Tabib Pilihan Langit : Ditemukan
"Jampi! Mau sampai kapan kamu begini nak? Ibu saja sudah jadi pegawai tetap di usiamu ini. Bahkan sudah punya 2 anak loh. Kok kamu masih saja pengangguran! Ibu malu sama teman-teman ibu, tetangga juga menanyakan perihal kamu. Tapi ibu hanya bisa mengalihkan pembicaraan", tegur bu Eki, perempuan paruh baya yang hampir pensiun dan lelah menunggu anaknya sukses ataupun berkeluarga.
Jampi, pemuda lulusan sarjana, ipk 2 koma, selesai pun hampir drop out dari kampusnya. Ia hanya bisa diam, karena semua yang dikatakan ibunya adalah kebenaran yang pahit dan harus dia terima.
" Kenapa diam? Ayo jawab nak, ibu harus bagaimana coba?" tanya bu Eki melihat Jampi hanya diam dengan tatapan kosong.
Wajah Jampi nampak putih pucat. Ia duduk sendiri di kasurnya, di ruangan yang tertutup rapat, berbalut selimut. Bahkan ia tak berani membuka lebar-lebar jendelanya karena takut masuk angin.
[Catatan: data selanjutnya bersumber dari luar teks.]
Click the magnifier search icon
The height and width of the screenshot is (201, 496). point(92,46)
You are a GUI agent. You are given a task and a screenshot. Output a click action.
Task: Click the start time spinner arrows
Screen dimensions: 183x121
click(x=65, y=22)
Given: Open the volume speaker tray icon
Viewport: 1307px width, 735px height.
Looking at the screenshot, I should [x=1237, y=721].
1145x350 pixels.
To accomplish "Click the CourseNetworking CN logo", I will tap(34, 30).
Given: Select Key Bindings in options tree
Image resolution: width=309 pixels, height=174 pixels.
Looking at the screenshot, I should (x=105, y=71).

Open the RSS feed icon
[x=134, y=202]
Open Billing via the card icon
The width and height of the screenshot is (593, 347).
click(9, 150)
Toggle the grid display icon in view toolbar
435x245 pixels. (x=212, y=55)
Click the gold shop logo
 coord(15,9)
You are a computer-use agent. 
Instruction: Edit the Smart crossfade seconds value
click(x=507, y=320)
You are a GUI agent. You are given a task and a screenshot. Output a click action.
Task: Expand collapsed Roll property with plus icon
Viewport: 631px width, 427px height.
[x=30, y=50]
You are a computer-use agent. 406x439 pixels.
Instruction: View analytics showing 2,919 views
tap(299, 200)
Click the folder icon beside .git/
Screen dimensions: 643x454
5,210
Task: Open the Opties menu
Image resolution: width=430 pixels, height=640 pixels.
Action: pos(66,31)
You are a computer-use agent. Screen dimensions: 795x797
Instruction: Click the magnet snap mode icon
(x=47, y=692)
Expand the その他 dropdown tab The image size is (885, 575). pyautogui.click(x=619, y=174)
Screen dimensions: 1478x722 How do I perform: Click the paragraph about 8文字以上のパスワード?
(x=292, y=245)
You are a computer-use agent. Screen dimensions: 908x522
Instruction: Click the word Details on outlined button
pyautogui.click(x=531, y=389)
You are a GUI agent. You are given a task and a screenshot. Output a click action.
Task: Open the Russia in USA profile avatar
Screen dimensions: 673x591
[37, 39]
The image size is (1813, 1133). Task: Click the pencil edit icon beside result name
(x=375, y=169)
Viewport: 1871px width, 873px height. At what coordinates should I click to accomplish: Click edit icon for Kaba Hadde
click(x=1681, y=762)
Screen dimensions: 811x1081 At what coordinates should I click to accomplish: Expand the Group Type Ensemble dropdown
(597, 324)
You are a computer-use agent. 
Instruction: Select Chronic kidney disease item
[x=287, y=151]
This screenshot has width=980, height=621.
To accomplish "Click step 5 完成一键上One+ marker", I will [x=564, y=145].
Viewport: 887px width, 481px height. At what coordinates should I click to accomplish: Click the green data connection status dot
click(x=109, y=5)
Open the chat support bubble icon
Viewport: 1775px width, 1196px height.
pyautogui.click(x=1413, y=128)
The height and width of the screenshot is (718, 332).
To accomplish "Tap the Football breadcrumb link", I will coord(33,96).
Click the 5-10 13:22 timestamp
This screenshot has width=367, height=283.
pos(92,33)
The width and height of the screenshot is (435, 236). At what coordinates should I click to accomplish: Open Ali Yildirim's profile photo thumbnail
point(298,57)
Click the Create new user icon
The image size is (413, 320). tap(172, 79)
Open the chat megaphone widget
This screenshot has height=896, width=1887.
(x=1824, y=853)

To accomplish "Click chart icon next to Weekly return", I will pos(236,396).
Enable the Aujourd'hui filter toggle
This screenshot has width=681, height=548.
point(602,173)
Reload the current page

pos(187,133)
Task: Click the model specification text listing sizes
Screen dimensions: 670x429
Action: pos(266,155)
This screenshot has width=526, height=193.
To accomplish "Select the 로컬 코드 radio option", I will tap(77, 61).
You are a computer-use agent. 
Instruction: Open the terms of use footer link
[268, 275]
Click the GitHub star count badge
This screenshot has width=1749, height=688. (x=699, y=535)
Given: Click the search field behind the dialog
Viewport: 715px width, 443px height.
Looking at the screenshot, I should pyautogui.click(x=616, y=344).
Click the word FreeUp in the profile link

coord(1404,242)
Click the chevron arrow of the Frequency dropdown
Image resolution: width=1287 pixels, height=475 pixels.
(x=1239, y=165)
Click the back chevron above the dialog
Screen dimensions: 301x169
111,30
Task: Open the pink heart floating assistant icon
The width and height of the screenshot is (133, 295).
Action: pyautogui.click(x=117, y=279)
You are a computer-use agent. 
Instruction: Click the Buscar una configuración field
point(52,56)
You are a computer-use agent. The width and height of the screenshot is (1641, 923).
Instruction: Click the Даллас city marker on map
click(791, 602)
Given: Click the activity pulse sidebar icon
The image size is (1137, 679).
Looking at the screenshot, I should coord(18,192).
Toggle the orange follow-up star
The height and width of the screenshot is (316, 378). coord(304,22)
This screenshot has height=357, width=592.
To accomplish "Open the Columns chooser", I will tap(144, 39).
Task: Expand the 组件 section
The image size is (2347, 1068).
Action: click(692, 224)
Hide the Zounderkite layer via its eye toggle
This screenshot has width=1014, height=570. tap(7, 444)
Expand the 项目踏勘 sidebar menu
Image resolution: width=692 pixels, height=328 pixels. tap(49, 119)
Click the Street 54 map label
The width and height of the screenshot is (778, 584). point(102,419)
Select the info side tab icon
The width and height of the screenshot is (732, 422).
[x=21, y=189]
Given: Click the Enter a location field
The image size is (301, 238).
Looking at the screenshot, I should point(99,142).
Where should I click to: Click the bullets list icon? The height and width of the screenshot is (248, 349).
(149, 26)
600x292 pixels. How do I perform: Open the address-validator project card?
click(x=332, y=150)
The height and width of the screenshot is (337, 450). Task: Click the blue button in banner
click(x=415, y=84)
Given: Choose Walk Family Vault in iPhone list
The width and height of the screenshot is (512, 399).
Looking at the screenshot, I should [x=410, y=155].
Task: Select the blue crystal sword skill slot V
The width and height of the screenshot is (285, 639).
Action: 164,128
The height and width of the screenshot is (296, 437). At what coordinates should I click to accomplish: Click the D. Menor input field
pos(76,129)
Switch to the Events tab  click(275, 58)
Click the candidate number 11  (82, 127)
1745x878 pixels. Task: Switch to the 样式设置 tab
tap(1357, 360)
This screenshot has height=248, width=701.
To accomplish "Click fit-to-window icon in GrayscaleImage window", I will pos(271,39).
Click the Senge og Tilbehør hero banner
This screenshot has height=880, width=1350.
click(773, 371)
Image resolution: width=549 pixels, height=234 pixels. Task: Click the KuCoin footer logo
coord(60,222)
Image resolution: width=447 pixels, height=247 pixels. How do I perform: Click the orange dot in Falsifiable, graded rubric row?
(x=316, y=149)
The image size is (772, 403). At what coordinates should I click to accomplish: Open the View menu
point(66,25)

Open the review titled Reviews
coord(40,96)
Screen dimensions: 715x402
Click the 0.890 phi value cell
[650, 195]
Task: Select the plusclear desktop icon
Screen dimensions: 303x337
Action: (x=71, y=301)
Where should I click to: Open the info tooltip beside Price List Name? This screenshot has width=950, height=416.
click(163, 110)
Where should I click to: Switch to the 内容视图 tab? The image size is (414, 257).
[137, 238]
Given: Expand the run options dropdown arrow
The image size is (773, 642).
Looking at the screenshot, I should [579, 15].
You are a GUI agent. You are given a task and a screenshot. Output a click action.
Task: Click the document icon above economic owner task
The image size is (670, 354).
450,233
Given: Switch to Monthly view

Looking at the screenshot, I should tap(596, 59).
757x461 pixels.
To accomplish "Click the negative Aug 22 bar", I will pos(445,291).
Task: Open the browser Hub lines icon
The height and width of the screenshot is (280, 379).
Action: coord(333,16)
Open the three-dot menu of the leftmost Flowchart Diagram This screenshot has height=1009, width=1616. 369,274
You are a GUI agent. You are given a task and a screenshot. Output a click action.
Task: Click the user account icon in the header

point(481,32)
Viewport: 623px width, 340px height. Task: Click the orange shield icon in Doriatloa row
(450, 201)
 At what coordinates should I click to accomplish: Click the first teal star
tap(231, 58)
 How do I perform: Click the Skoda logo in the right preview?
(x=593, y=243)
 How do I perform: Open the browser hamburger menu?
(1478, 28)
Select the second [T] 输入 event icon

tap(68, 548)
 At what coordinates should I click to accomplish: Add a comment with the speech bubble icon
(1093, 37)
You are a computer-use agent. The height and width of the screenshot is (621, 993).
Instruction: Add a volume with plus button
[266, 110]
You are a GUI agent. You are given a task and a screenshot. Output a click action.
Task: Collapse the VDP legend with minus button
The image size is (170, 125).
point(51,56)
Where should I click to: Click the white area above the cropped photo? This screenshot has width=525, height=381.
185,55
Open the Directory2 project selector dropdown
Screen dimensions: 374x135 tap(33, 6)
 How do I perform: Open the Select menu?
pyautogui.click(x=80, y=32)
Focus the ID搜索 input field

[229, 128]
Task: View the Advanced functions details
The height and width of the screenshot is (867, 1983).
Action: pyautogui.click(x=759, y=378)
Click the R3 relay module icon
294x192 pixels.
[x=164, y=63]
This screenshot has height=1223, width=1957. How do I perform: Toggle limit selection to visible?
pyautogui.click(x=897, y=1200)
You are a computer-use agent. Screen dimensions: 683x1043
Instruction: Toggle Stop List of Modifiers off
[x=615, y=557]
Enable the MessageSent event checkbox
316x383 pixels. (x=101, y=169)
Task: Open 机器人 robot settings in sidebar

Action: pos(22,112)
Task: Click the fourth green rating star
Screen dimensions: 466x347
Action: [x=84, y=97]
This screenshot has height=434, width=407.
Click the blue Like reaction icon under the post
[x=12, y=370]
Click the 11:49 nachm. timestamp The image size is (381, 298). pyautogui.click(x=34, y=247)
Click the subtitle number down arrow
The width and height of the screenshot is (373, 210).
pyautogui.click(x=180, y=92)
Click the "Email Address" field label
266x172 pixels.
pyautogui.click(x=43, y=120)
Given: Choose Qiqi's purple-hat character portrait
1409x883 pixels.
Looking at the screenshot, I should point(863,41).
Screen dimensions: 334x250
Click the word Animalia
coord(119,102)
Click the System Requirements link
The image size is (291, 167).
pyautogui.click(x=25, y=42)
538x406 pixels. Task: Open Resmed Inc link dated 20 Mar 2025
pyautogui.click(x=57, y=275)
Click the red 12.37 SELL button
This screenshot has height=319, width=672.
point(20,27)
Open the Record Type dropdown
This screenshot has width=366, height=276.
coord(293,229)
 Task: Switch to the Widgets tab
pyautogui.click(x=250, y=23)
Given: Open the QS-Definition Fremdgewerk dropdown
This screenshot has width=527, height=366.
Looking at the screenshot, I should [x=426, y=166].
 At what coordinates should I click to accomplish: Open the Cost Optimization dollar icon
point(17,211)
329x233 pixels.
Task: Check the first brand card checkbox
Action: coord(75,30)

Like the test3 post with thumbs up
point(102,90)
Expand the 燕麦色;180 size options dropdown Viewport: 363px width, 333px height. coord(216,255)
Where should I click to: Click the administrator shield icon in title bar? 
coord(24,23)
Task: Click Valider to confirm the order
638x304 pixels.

Bu Eki yang kesal dengan heningnya Jampi pun beranjak dan membuka sedikit jendela kamar sebesar 2 x 3 meter ini.
"Gini loh, kamar kok lembab. Nanti yang ada kamu tambah sakit!", tegur bu Eki. Perempuan ini sudah tahu kondisi putranya.
Meski kesal, ia tak berani terlalu menekan mental putranya. Ia hanya bermaksud agar putranya semangat untuk pulih dan menjalani aktivitas pemuda seusianya.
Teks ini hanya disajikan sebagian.